# Madagascar hissing roaches missing feet problems



## carpl (Dec 11, 2011)

Hi;

First hello to everybody. My name is Milan...

I raise Madagascar hissing roach for a one year and a half.

But now my roachs have a problem. They lose their legs last segment (foot) which is contains climbing pads. They looks like amputated. So they can't climb, they can't walk very well. They always spend time on the floor.

What is this? Is it disease? It is really interesting situation and i never see this problem before.

How can i solve this problem?

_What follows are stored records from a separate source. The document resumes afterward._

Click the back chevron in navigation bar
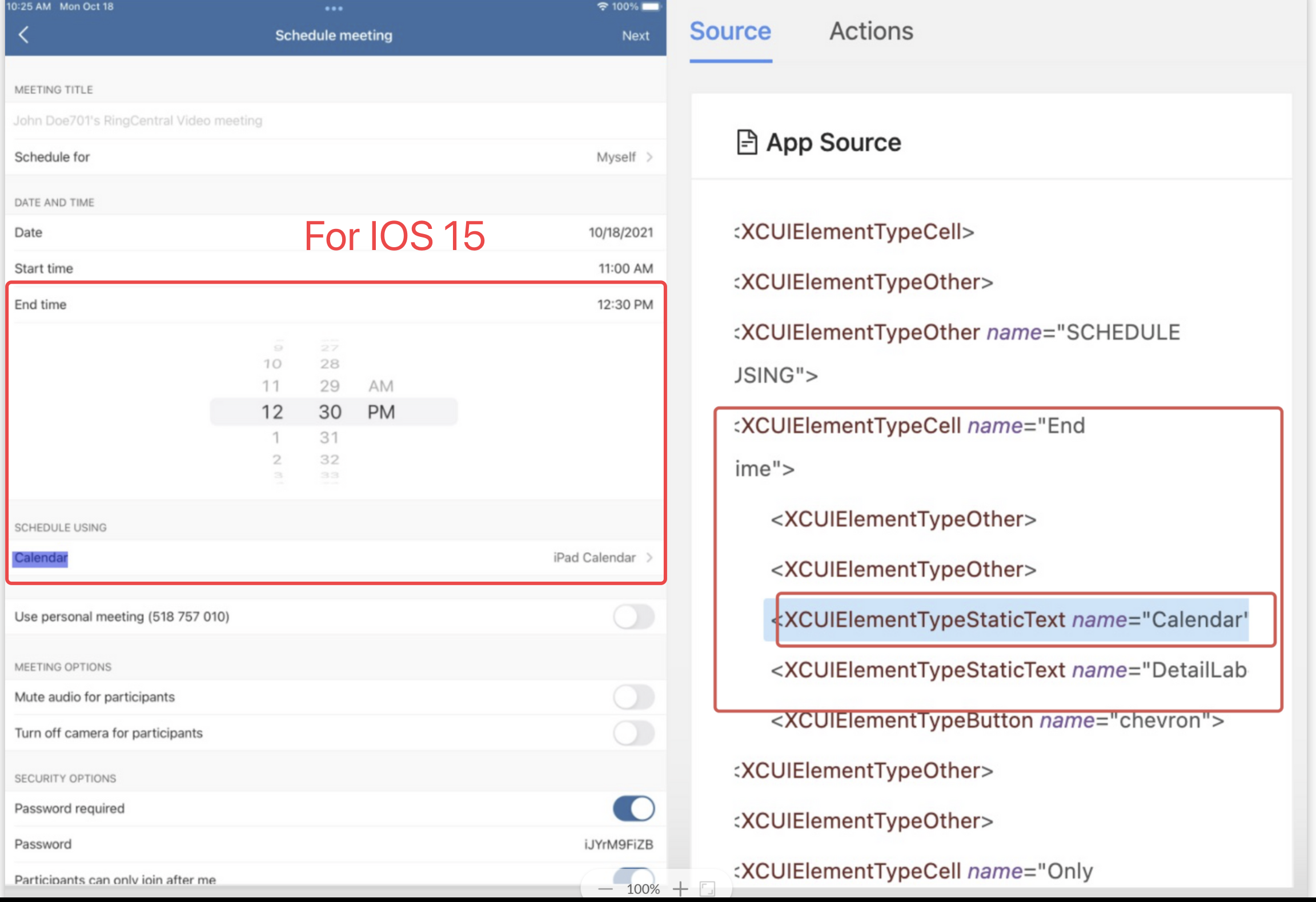 pyautogui.click(x=24, y=35)
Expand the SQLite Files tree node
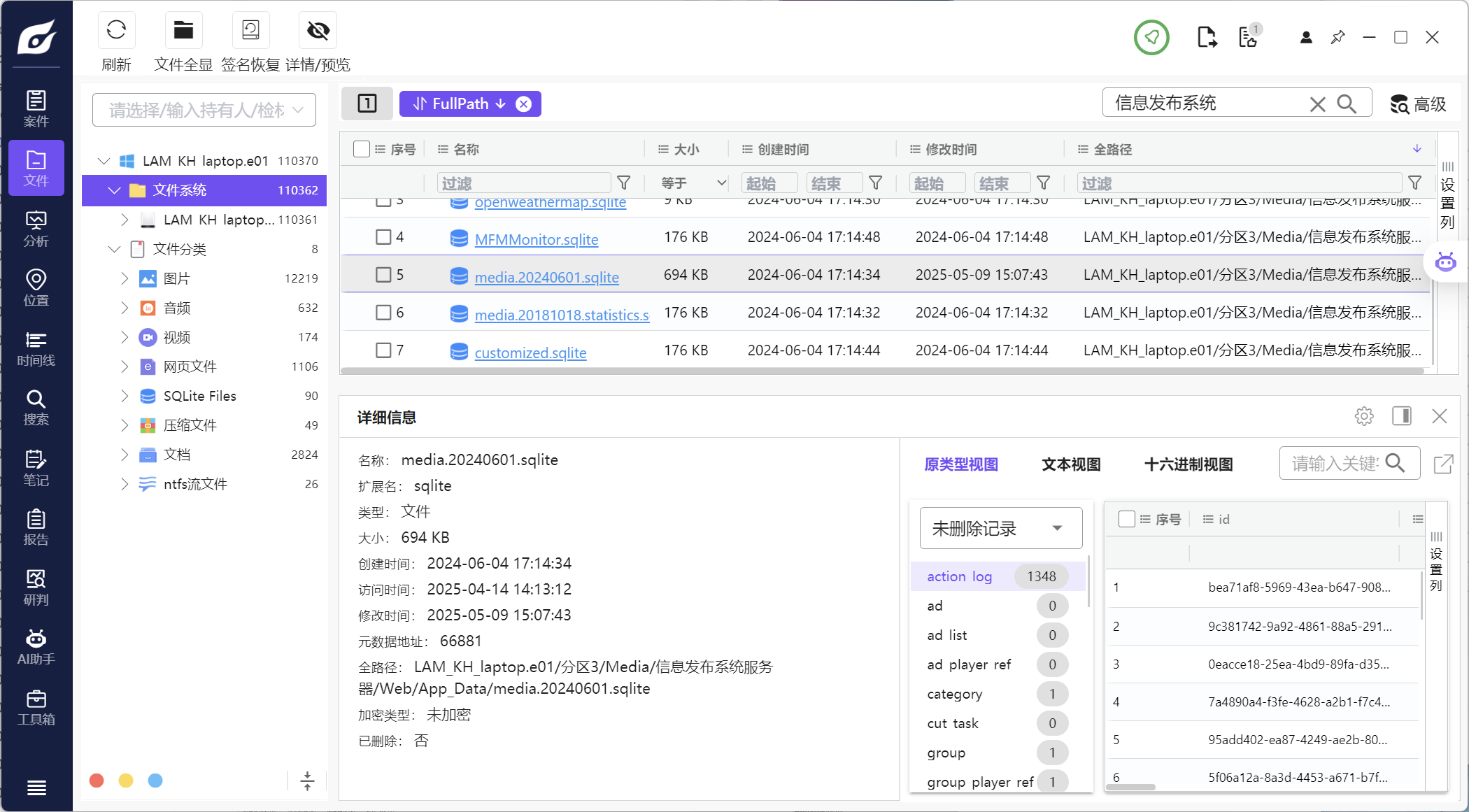Image resolution: width=1469 pixels, height=812 pixels. (x=125, y=396)
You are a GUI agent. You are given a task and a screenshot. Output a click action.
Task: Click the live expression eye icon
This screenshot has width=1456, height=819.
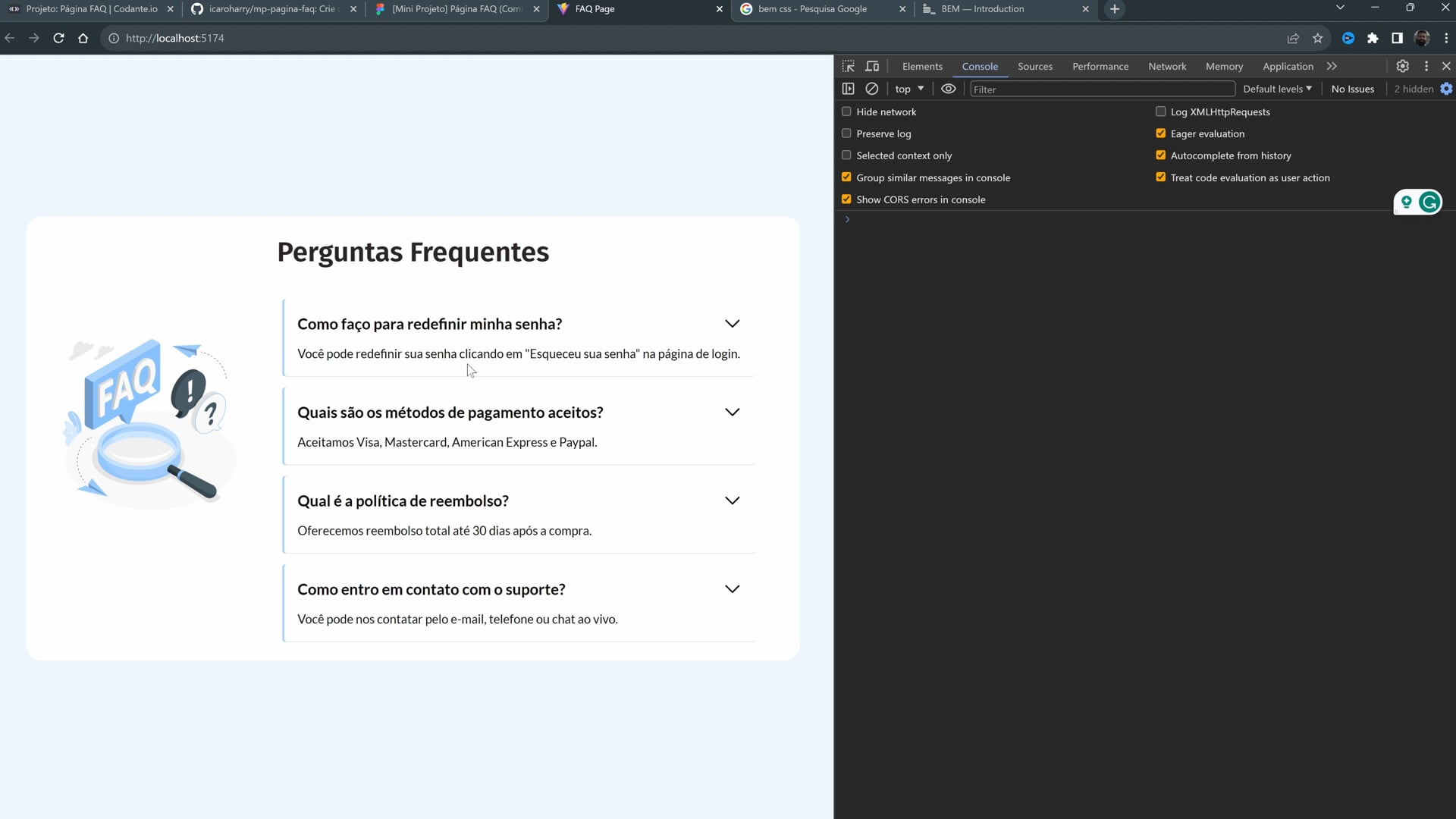pyautogui.click(x=948, y=89)
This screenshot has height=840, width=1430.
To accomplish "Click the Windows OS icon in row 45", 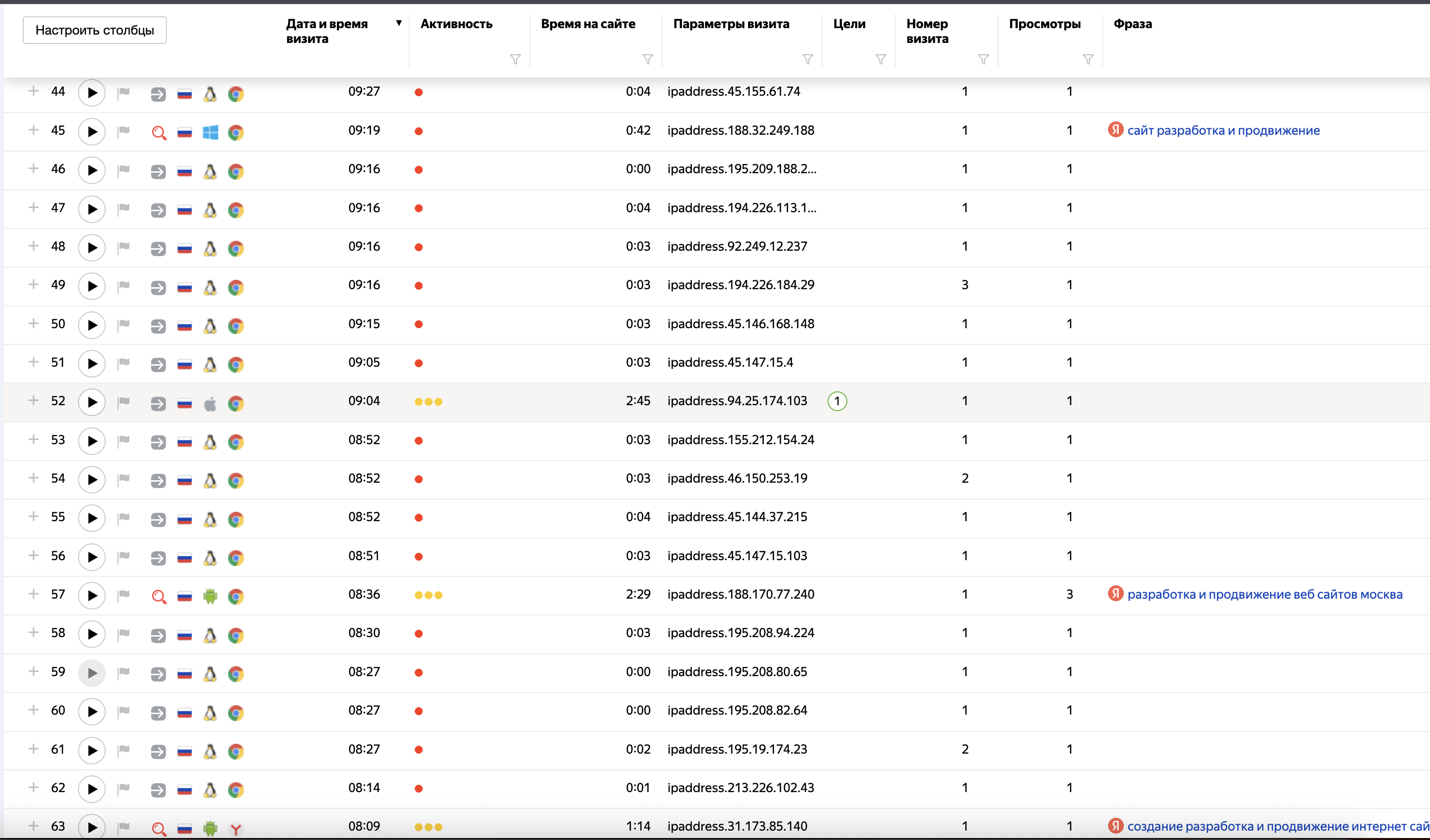I will (x=210, y=133).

I don't want to lose my roachs.


----------



## spinnin_tom (Apr 20, 2011)

hi milan.
have you seen if their feet have actually been eaten by other roaches ?? they should grow back after they shed their skin, but for now it shouldn't cause a major problem


----------



## carpl (Dec 11, 2011)

Hi;
Thank you for reply.

I haven't seen feet eaten by other roaches.

There is an some mites in bedding material. Can this mites eat foots?

Or it can be because older age of roaches?


----------



## 8and6 (Jan 19, 2010)

Adult roaches don't moult, so that's it im afraid.

what are you feeding them? i'd be increasing the protein if it were me.


----------



## carpl (Dec 11, 2011)

I feed them with dry cat and dog food mixture and lettuce, carrot, apple.

I put one dish for cat and dog food mixture and another dish for veggies.

I don't give them water but always they can reach fruits, vegetables...


----------



## The Roach Hut (Mar 29, 2008)

This is definaetly a protien issue. Your feet have been bitten off to be eaten. Having constant veg in your enclosure is a bad idea, as they would rather eat this than the dried cat/dog food u would be better off with creating a chow and grind it up. Just give them veg a maximum 3 times a week and ensure u got a constant supply of water crystals in your tub. This will stop the rest from losing their feet. For those guys they will not grow back as they are adults. They will still live providing u make sure they have access to food and water, and the others are fed correctly to stop canablism

Tony


----------